YOUR TASK ::
The required output holds only the lines from the one containing "Given: Select the University" through the end of the material below, copied exactly, please, with no pictures.

LISTED RECORDS ::
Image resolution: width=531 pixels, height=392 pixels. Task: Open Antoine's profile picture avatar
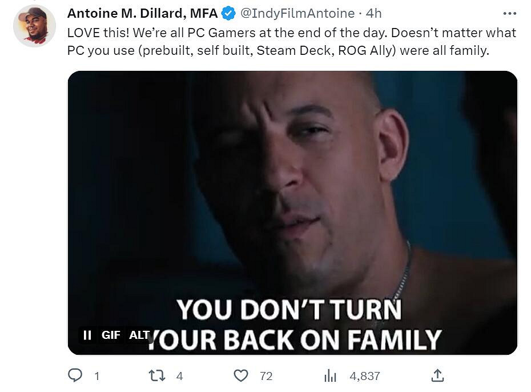coord(34,26)
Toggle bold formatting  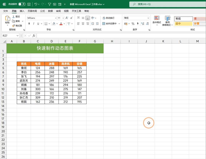point(29,23)

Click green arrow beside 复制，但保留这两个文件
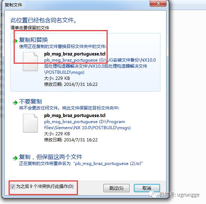pos(15,158)
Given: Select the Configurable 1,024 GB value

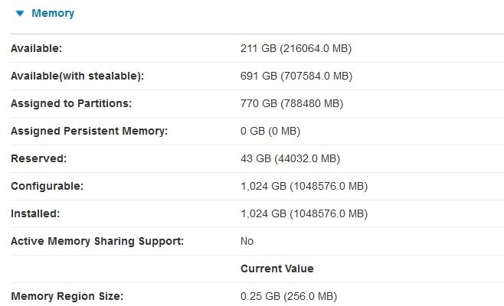Looking at the screenshot, I should click(304, 186).
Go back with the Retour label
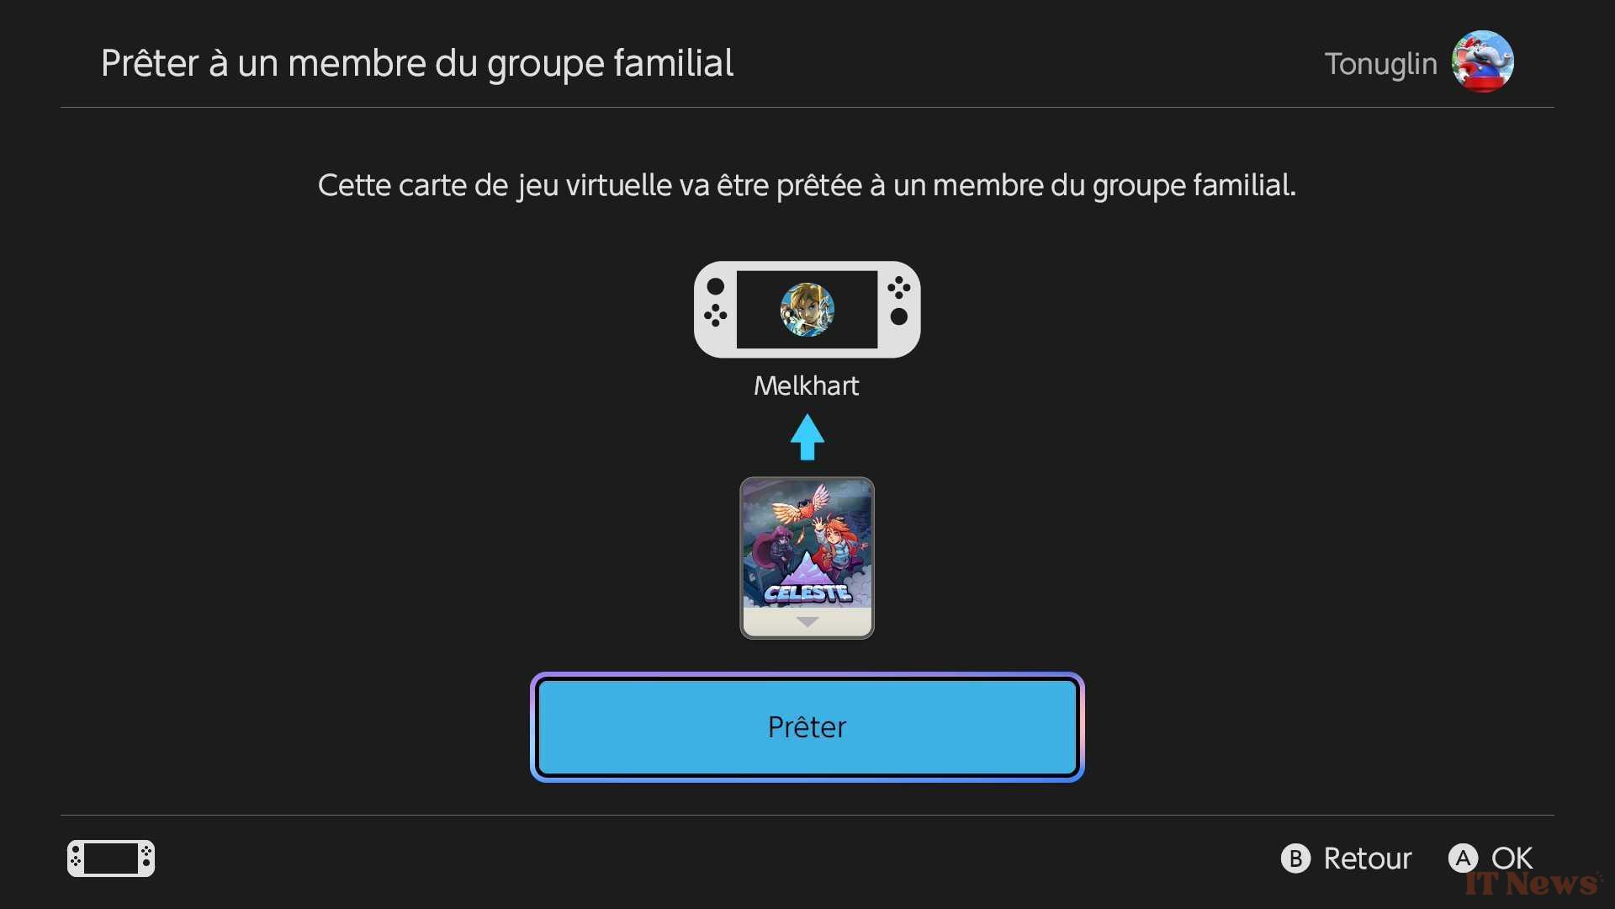This screenshot has height=909, width=1615. [x=1368, y=859]
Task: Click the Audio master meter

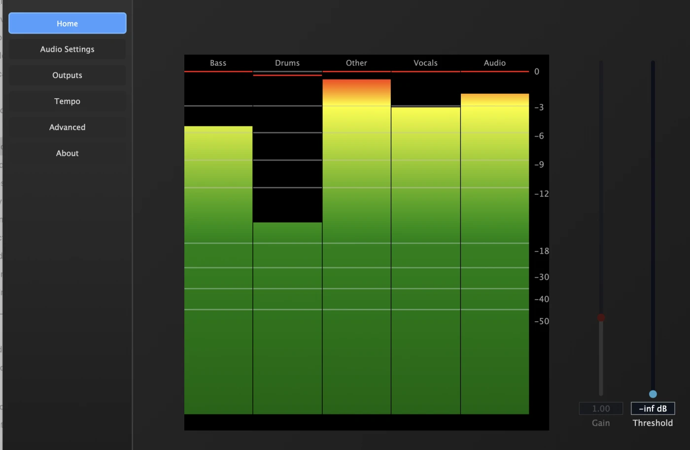Action: coord(495,254)
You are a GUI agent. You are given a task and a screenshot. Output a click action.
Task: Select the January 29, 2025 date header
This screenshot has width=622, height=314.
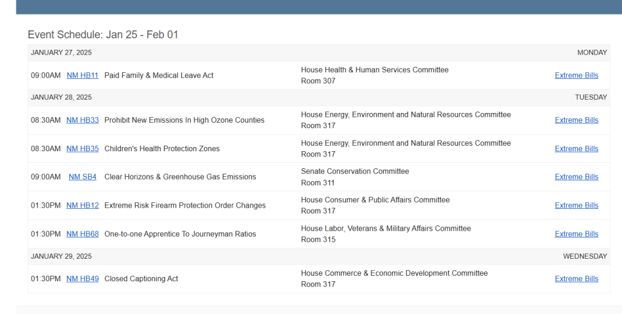[61, 256]
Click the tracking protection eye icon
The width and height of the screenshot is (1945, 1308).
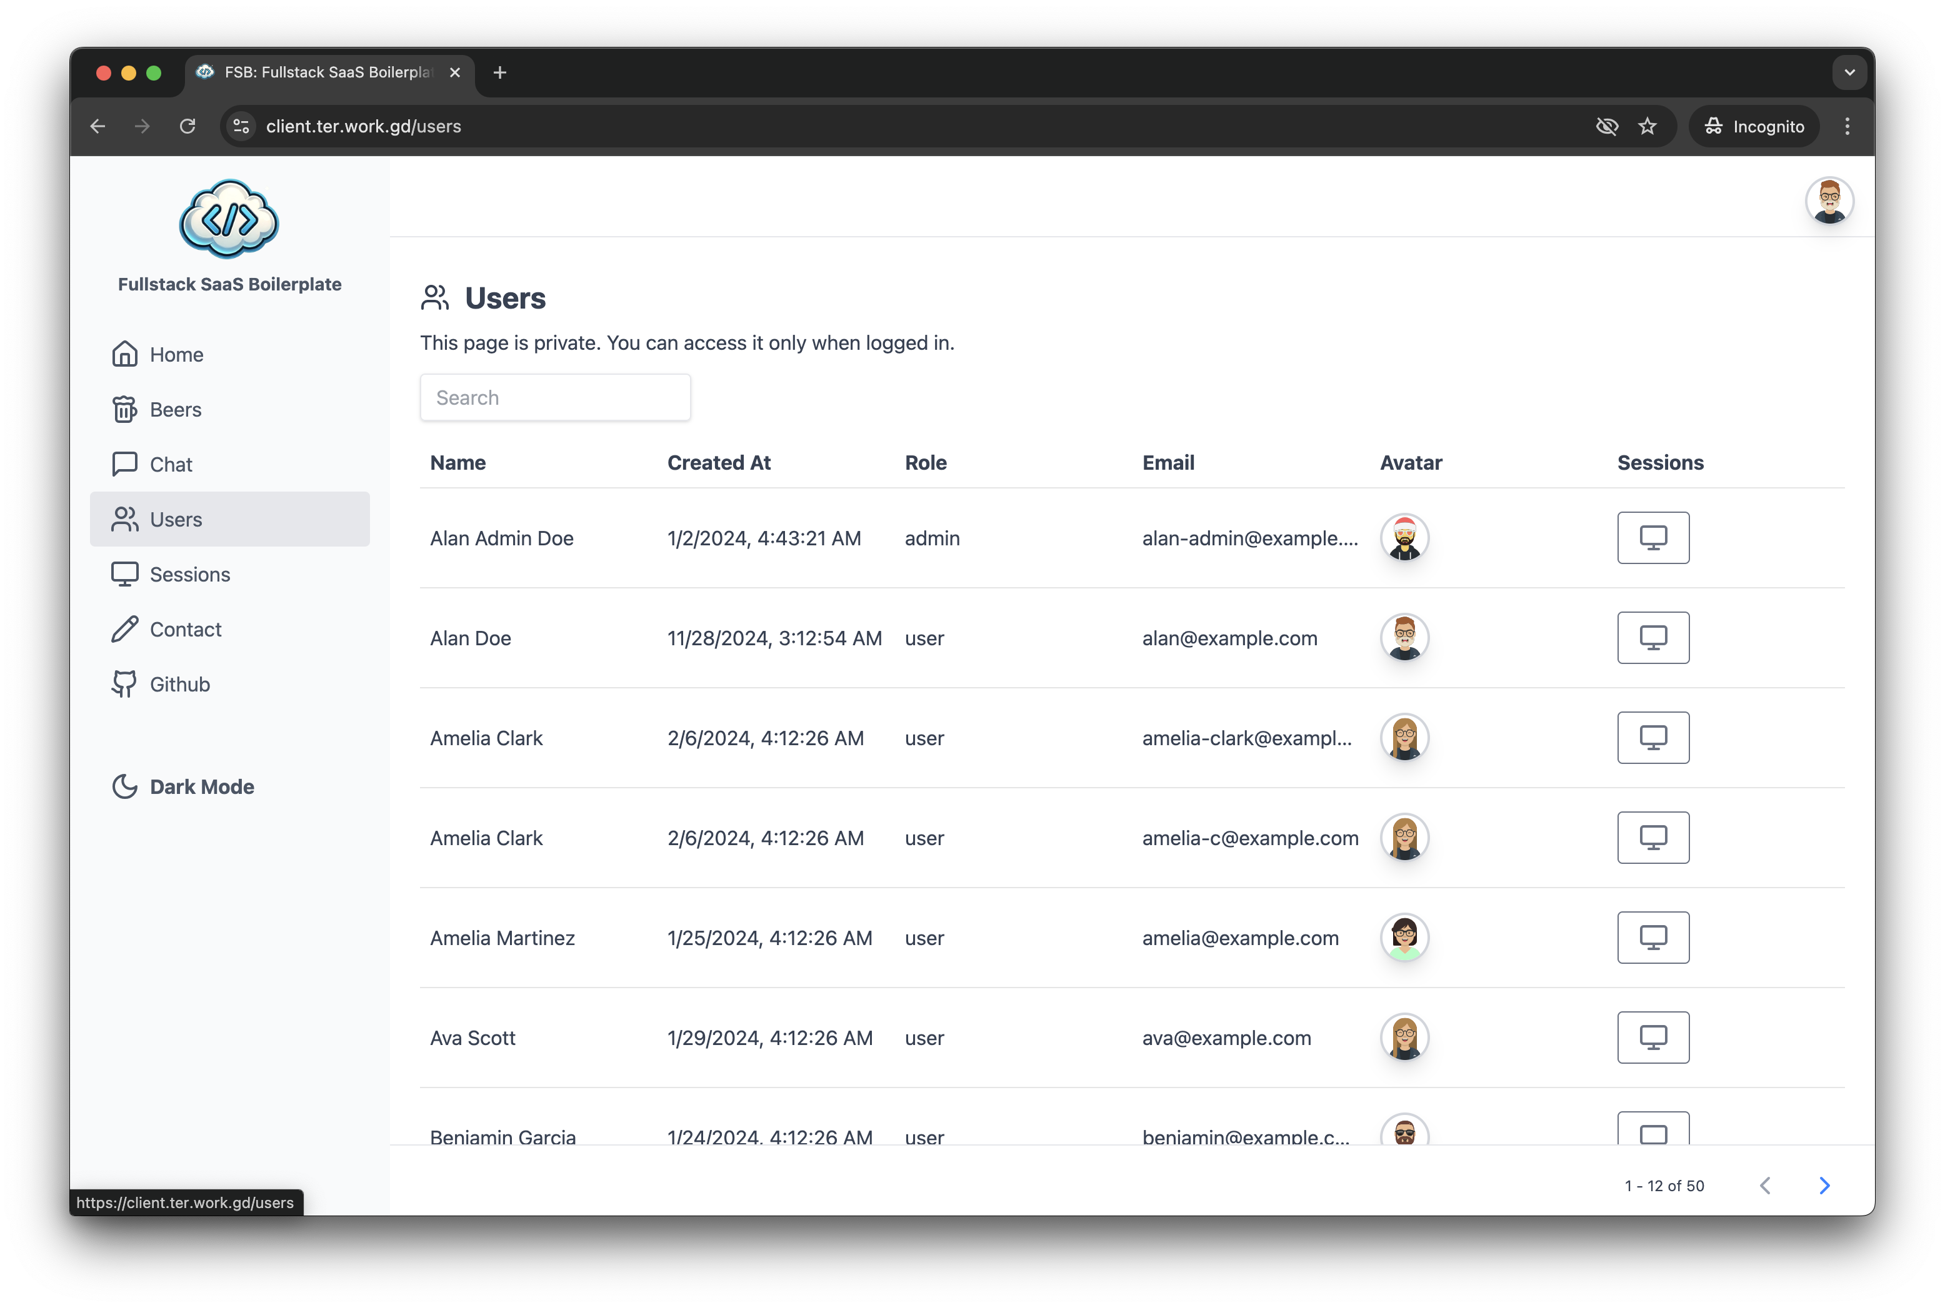tap(1606, 126)
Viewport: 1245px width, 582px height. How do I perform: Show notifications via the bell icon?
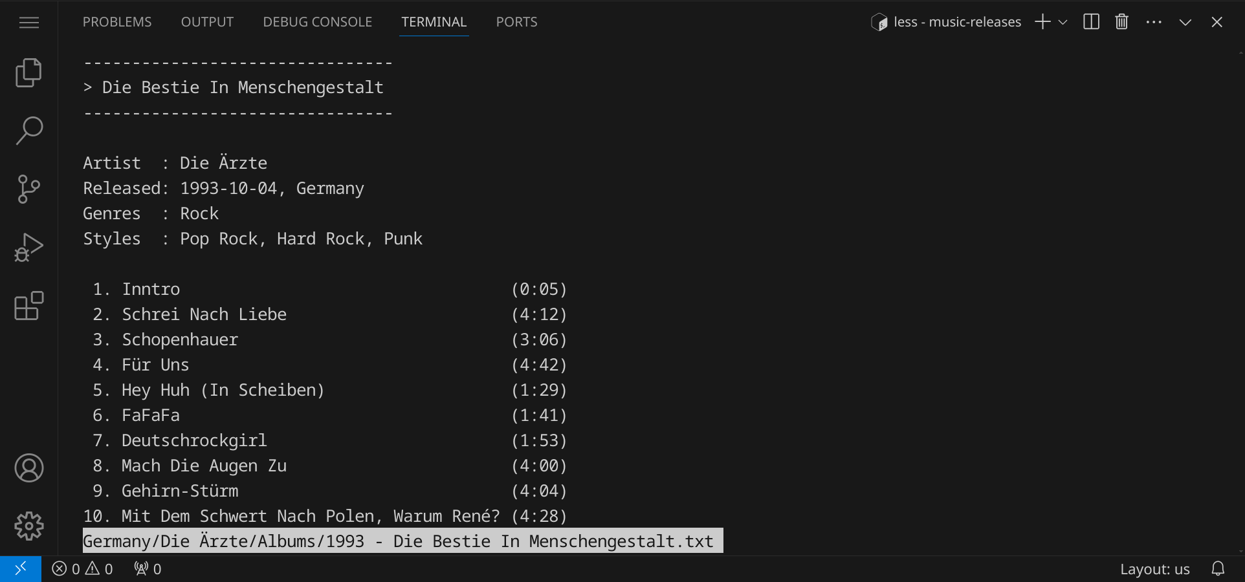(1218, 569)
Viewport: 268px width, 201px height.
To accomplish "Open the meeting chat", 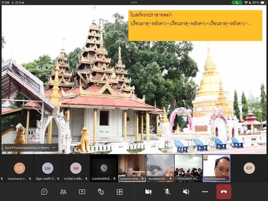I will click(x=44, y=192).
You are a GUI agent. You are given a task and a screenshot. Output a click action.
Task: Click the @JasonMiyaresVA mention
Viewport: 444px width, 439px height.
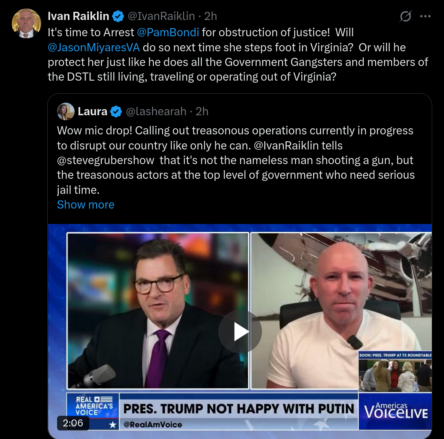click(x=94, y=48)
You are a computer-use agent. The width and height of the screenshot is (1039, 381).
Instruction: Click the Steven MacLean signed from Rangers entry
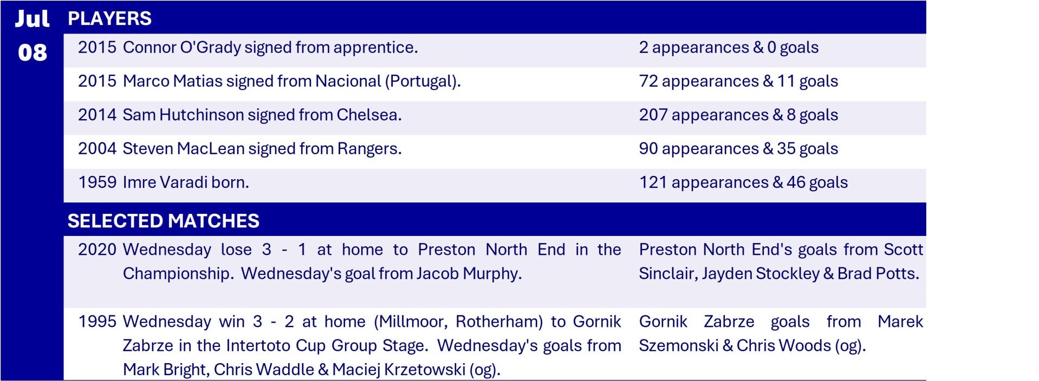[x=262, y=148]
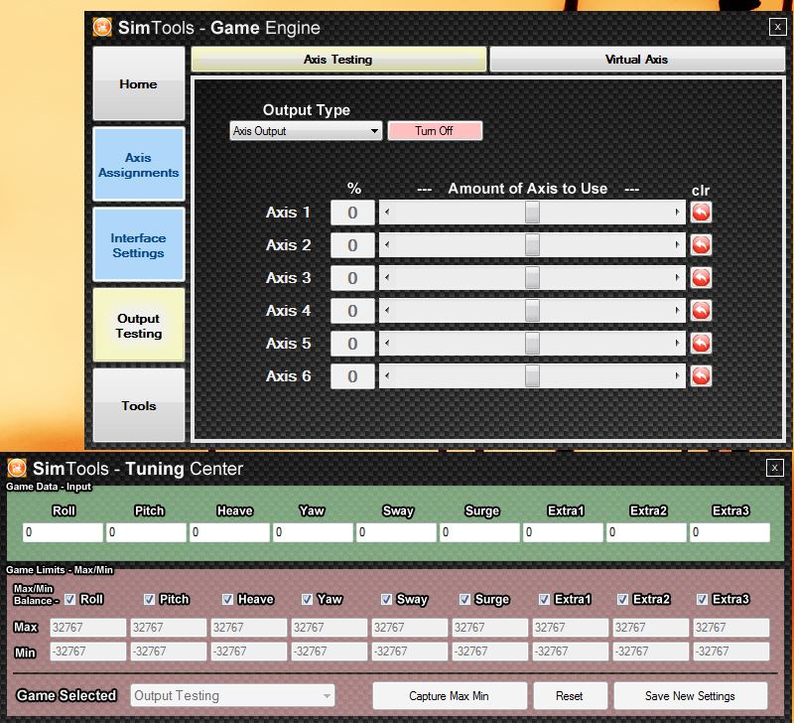Click the SimTools Game Engine logo icon

click(101, 28)
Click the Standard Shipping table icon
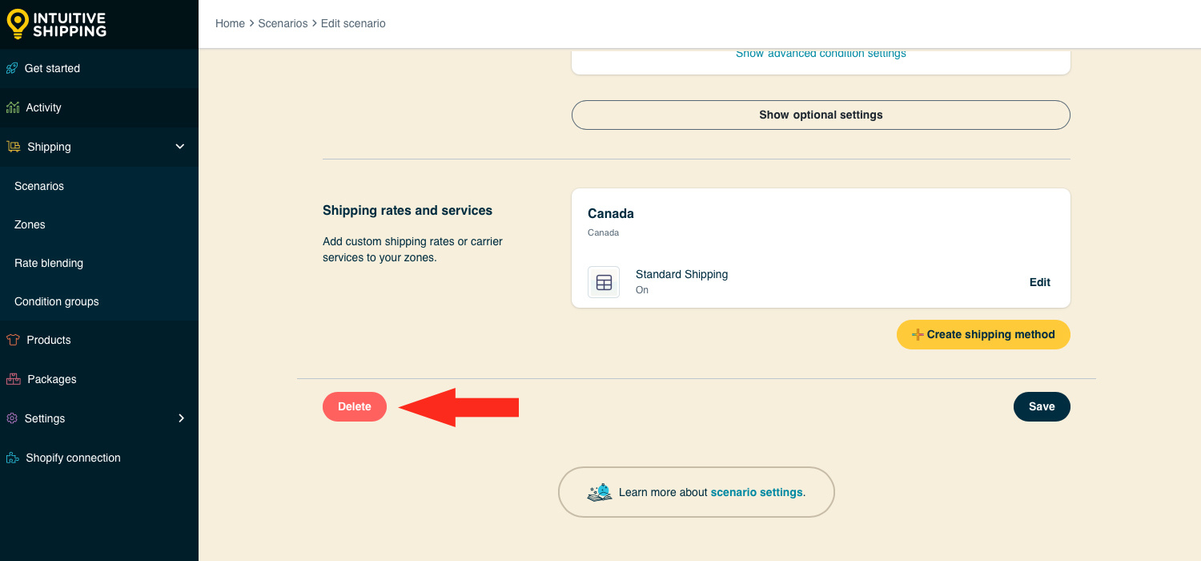Screen dimensions: 1201x561 pos(604,282)
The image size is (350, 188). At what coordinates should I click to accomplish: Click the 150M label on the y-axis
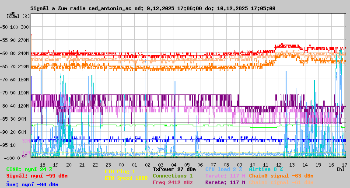point(23,93)
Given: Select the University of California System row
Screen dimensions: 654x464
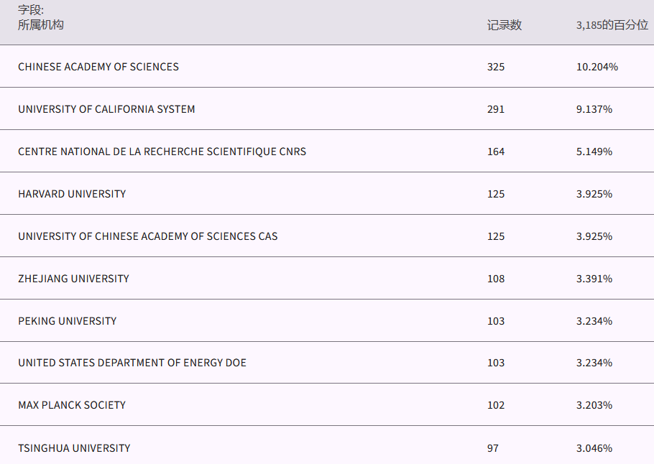Looking at the screenshot, I should (106, 109).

REPLY ::
Given: Select the University of California System row
Screen dimensions: 654x464
Looking at the screenshot, I should (106, 109).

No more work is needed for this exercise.